The strongest woman I have ever known

Because my father did not choose his wife and children as a priority my precious mother was left to take care of my sister and me with no help. It was back in the day when there was no help in situations like this.

There is no way I can imagine how she must have felt knowing she had no money, no job, no help and two little girls to take care of. She did not let that keep her from finding a job and a place to live. We always had a home, food and clothing. She worked long hours and worked hard. I am grateful God chose her to be my mother.

Trust me when I say that I tried this sweet lady to the limit. I was angry, stubborn and turned a lot of anger on my mother. If I knew I was doing something wrong and would be punished, I did it anyway. Some things she would tell me not to do I would do them anyway.

My behavior was certainly a huge challenge, but my sweet mother never gave up on me. Some of the punishments I still remember but now as an adult what I remember most often are the times I was doing something wrong and knew that my mother was praying for me and loved me.

Many times, over the years, I have remembered things that I did and I would call my mother and ask her to forgive me and she always did.

My sweet mother left this life for the next several years ago, but I still feel her with me. I don’t know if she can pray where she is but if she can I know she is still praying for me.

My sister and I are strong women because we were raised by a strong woman.

30 thoughts on “The strongest woman I have ever known

  1. Bless your Sweet Mom, you, and your sister. My Mom and Grandmother raised me–I was a handful at times! I can’t express the gratitude I hold for my two moms and all the love they bestowed on me. Thank you for sharing Sweet Sis. I’ve been rolling through my memories. ❤ ❤

  2. Lovely tribute to your mother. Those of us who had strong, praying mothers were truly blessed. I think so often of my paternal grandmother who I never knew since she died when I was a baby. She somehow made ends meet after my grandfather died in 1920 when my dad, the youngest of 6 children, was only 9 months old. I could only hope to be as strong as she must have been.

    • You are right that those of us who had strong, praying mothers were truly blessed. Thank you for coming by and commenting. Have a blessed day.

  3. God bless you, your sister, and your mother. Although I am not a mother, I can see traits in animals that occur in humans too.
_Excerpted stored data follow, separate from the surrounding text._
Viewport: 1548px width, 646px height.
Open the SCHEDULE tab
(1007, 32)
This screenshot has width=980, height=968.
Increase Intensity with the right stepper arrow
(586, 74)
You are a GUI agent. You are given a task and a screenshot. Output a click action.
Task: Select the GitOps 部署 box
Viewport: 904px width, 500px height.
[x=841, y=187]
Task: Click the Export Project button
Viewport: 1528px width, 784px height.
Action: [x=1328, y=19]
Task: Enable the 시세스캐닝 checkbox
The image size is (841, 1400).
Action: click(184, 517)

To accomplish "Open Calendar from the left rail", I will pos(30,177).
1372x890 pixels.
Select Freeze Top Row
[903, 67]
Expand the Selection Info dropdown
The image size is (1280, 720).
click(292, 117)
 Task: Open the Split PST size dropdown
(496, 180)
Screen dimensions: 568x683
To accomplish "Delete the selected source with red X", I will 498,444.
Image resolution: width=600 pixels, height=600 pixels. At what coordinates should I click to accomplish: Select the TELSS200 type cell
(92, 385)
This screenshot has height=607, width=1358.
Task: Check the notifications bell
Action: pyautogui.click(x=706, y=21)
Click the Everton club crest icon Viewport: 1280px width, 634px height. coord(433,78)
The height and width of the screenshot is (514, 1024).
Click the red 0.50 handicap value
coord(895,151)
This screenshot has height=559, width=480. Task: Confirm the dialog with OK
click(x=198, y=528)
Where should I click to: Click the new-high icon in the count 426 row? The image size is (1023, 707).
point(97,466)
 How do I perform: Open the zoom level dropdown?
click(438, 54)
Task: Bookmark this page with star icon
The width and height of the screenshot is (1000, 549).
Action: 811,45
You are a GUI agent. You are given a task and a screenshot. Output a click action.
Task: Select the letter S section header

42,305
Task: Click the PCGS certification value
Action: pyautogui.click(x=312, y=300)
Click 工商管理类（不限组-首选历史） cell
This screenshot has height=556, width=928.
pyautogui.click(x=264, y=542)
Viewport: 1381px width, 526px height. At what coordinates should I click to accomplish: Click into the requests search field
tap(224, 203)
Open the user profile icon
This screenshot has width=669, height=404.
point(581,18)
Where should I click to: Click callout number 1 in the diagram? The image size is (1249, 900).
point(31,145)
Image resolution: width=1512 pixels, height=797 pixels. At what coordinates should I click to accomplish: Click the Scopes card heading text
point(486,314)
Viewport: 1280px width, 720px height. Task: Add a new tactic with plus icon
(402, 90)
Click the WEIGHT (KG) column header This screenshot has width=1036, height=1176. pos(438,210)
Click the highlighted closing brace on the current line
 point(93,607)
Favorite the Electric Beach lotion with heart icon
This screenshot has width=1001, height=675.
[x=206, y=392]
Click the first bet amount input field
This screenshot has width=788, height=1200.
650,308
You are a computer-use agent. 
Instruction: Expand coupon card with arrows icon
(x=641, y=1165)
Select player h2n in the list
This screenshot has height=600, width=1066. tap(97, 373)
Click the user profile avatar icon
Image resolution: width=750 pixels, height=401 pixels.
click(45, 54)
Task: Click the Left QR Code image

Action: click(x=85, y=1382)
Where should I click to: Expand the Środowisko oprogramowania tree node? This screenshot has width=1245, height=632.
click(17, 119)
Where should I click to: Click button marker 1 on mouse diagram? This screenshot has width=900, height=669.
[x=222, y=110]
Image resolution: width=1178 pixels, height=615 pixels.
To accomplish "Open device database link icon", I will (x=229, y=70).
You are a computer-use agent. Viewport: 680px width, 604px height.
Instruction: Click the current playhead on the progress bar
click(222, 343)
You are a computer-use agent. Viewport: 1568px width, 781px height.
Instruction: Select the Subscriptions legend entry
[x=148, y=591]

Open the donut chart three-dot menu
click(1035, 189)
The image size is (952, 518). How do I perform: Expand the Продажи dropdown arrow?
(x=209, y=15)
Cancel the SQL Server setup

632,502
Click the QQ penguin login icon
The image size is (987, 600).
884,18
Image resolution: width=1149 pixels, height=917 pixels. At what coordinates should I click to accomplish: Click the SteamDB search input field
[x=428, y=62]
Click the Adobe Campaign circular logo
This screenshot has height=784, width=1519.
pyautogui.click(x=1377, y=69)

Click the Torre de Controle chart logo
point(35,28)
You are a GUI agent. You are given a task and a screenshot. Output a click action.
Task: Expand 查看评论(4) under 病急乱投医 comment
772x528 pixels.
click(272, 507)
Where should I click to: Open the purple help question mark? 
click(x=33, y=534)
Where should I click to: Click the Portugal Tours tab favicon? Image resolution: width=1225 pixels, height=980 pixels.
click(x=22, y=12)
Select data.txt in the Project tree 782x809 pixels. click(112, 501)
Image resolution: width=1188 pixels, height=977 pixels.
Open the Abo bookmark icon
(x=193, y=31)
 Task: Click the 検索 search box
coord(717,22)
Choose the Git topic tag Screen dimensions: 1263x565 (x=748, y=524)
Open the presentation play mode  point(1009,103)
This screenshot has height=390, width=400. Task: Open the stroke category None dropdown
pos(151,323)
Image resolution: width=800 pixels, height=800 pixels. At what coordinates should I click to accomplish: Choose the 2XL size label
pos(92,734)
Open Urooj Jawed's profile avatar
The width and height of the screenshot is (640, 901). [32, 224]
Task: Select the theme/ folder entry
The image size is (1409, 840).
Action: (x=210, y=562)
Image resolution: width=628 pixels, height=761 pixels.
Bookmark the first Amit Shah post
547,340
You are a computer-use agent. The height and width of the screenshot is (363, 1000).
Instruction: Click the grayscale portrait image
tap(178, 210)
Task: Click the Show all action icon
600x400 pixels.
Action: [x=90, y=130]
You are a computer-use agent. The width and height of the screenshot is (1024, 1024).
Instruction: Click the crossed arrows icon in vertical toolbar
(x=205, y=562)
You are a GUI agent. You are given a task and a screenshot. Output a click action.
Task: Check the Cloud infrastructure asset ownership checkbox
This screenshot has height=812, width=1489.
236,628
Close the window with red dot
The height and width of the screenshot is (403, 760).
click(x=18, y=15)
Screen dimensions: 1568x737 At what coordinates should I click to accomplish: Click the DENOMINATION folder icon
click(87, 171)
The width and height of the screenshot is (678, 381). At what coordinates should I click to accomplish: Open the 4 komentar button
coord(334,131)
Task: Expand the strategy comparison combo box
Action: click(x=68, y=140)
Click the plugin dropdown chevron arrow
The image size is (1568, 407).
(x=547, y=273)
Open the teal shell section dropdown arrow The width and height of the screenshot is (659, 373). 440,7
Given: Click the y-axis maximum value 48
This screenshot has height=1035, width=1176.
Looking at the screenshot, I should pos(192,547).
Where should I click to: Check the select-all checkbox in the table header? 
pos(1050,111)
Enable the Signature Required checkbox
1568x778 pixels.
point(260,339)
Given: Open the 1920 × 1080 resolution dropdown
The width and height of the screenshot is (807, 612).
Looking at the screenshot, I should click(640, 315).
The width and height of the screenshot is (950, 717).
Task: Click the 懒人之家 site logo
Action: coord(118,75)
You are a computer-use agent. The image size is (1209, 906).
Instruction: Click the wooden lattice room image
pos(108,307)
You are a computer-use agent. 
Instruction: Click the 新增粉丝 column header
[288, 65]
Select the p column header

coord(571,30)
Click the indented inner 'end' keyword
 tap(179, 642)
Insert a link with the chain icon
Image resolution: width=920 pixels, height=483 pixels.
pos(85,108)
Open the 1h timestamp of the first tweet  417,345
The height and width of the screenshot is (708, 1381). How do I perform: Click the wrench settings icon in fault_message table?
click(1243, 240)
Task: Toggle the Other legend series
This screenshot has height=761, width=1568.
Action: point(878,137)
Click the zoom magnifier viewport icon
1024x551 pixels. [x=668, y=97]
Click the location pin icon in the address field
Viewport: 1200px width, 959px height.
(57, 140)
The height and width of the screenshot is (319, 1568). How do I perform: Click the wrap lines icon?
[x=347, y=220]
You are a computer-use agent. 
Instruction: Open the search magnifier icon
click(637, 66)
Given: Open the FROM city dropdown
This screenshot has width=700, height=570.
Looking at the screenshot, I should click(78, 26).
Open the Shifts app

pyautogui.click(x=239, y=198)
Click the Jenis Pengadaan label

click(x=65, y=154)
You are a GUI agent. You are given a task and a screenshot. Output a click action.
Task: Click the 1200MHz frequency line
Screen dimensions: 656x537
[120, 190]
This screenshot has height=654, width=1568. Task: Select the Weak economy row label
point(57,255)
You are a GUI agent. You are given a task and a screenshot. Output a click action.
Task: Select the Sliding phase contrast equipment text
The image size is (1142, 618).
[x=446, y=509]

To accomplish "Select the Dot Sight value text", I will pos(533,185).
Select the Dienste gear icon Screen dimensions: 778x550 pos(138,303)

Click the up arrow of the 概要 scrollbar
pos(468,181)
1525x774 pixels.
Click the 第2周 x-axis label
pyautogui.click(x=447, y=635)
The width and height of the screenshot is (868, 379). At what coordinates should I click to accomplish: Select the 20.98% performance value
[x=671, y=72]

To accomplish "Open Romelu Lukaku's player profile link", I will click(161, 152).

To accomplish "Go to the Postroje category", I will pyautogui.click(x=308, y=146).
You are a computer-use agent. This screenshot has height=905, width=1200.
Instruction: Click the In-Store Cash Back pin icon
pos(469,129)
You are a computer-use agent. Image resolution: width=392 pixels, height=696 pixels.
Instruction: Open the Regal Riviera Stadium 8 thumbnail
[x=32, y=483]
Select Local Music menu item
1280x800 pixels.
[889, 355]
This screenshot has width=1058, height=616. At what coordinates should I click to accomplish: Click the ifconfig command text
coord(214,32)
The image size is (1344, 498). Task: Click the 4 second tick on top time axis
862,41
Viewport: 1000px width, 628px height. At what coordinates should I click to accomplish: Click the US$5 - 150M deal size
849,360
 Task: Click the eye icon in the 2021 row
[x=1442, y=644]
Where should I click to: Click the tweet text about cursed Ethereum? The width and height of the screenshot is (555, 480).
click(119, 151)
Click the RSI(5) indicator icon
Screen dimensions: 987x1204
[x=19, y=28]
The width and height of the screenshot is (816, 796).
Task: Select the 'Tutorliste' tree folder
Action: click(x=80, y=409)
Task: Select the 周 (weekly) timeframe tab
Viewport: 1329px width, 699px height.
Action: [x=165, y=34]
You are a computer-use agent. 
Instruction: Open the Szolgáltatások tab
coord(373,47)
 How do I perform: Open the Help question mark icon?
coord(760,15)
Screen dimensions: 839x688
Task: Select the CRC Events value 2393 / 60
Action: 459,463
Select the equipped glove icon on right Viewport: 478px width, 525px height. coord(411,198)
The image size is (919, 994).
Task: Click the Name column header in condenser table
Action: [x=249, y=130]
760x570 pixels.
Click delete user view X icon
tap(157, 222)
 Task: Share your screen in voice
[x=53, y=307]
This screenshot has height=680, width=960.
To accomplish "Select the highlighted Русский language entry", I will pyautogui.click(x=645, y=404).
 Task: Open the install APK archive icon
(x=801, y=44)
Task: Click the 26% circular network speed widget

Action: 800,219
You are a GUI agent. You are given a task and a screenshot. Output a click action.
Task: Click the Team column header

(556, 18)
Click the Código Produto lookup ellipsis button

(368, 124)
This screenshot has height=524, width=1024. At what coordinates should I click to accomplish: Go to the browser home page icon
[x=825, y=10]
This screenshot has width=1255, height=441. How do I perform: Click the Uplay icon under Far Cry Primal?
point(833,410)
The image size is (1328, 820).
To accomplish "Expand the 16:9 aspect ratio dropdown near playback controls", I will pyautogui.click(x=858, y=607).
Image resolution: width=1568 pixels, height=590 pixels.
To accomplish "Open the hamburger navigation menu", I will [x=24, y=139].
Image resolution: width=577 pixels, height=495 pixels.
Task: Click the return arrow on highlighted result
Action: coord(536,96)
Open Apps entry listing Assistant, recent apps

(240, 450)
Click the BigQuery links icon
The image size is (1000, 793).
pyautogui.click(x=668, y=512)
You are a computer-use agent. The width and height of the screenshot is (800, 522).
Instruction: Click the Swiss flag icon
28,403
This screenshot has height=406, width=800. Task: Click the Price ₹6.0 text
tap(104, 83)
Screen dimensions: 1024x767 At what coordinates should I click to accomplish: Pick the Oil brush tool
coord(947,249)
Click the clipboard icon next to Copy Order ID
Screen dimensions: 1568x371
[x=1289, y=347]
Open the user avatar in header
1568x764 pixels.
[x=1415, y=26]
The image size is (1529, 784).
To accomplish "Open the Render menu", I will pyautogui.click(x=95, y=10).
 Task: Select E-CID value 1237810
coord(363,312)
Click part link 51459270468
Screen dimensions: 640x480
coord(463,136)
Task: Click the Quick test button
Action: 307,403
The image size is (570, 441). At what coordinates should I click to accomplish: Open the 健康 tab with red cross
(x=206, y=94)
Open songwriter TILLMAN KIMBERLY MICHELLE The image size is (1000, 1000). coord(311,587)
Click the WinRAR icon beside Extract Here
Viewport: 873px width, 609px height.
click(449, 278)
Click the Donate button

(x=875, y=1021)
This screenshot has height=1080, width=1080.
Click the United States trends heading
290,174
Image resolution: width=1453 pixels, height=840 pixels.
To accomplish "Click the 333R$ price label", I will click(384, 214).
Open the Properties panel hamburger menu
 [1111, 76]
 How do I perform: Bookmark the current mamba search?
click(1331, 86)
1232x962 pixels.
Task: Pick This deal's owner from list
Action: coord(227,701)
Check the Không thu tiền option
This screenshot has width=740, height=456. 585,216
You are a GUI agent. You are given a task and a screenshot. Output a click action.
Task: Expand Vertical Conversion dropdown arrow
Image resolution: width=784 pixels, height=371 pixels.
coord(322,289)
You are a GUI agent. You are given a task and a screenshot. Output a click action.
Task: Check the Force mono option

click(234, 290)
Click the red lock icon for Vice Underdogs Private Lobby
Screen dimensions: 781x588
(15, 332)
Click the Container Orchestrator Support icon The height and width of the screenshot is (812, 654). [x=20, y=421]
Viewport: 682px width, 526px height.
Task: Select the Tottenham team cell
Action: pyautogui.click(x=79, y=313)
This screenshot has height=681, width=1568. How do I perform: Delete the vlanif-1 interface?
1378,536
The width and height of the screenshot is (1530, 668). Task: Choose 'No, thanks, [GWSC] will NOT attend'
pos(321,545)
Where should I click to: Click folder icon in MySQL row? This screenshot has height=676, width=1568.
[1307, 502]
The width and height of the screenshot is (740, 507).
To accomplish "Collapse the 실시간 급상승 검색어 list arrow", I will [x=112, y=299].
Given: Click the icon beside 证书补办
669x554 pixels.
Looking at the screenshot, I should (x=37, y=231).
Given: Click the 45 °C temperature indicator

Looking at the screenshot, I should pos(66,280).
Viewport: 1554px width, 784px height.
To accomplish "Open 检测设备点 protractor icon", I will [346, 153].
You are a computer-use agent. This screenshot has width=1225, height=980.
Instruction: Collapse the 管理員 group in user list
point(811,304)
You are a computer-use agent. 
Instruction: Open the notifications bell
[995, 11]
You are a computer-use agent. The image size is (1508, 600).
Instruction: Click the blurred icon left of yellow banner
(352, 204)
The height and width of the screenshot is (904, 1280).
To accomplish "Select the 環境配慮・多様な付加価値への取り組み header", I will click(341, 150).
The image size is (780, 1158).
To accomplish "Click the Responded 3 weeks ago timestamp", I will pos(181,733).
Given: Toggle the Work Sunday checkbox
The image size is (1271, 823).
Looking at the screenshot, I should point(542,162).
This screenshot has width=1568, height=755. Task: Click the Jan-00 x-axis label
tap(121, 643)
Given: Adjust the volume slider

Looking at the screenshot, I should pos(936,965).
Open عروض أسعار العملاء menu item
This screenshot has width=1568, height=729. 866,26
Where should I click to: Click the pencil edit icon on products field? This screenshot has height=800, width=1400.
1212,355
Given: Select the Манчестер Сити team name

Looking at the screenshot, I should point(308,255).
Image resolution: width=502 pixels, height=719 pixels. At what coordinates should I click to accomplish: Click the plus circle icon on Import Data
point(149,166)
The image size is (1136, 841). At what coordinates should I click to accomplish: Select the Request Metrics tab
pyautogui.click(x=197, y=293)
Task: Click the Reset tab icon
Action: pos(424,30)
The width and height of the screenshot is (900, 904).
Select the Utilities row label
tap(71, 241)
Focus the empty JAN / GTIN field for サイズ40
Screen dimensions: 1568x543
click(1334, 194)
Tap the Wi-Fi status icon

God bless all women! What a world it would be without us! Okay, there would not be a world but you know what I mean.

  4. My grandmother had to bring up my father and his two brothers alone when my dad was only 12 years old. That was in the early 1930’s. He became the man of the house at that early age and made sure he treated his own family with love and respect for the rest of his life. I was very fortunate to learn under my wonderful parents and like you did try their patience too many times during my foolish teen years.

    • Thank you for sharing this about your grandmother, your dad and his brothers. My sister and I had to take on the chores around the house when we were very young. I understand your brother becoming the man of the house. I was given the responsibility of watching over my younger sister. Our life with a single mom started in the 1940.’s.

  5. There’s a song that says, 🎶There ought to be a hall of fame for mama’s.🎶 It’s amazing just how far a mother’s love will go when it comes to her children. By the way, that’s a cool looking arch top guitar!

    • I agree how far a mother’s love will go when it comes to her children. We have no idea what happened to her guitar. I have fond memories of her picking and singing to us before the guitar disappeared.

            • She was probably more surprised than anything that I turned out as well as I did. 🙂 Her love and prayers is what turned me around. Thank you for the hugs and I send hugs to you my friend. Thank you so much for your kind comments.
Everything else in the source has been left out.